The daikon is a mighty radish, white and hot, long and strong in flavor. It is a most common traditional Japanese vegetable and has been around for many centuries as a staple eaten as a condiment, in soup and as a pickle so strengthening as to be known as the “Samurai Pickle.”
The daikon pickle known as “Takuwan” was named after a Buddhist monk who taught the Shogun feudal leaders. During the Shogun period of Japanese history, people began to eat white rice instead of brown and a new use for the rice bran that had been removed was created. The rice bran, called “nuka” was roasted and mixed with sea salt, kombu, and sometimes other flavorings.
The takuwan pickle is made by hanging the daikon upside down until it becomes flexible. It is then buried in a crock of nuka for one to three years, yielding a very strong, salty pickle. The takuwan pickle is often soaked briefly to reduce the saltiness before it is eaten.

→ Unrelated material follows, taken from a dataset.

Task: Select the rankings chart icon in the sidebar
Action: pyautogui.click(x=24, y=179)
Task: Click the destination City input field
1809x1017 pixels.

It is not difficult to make takuwan pickles and sometimes wheat bran or brown rice flour is used instead of rice bran–though these have a slightly different flavor. An excellent reference on this may be found in the book, Aveline Kushi’s Complete Guide to Macrobiotic Cooking for Health, Harmony and Peace. But it is possible to purchase high quality takuwan as well. I find my takuwan pickles already made in the macrobiotic section of my food store or by mail order. The takuwan pickle is a tremendous aide to digestion, a stabilizing influence on body energy and is a naturally delicious accompaniment to brown rice and other whole grains.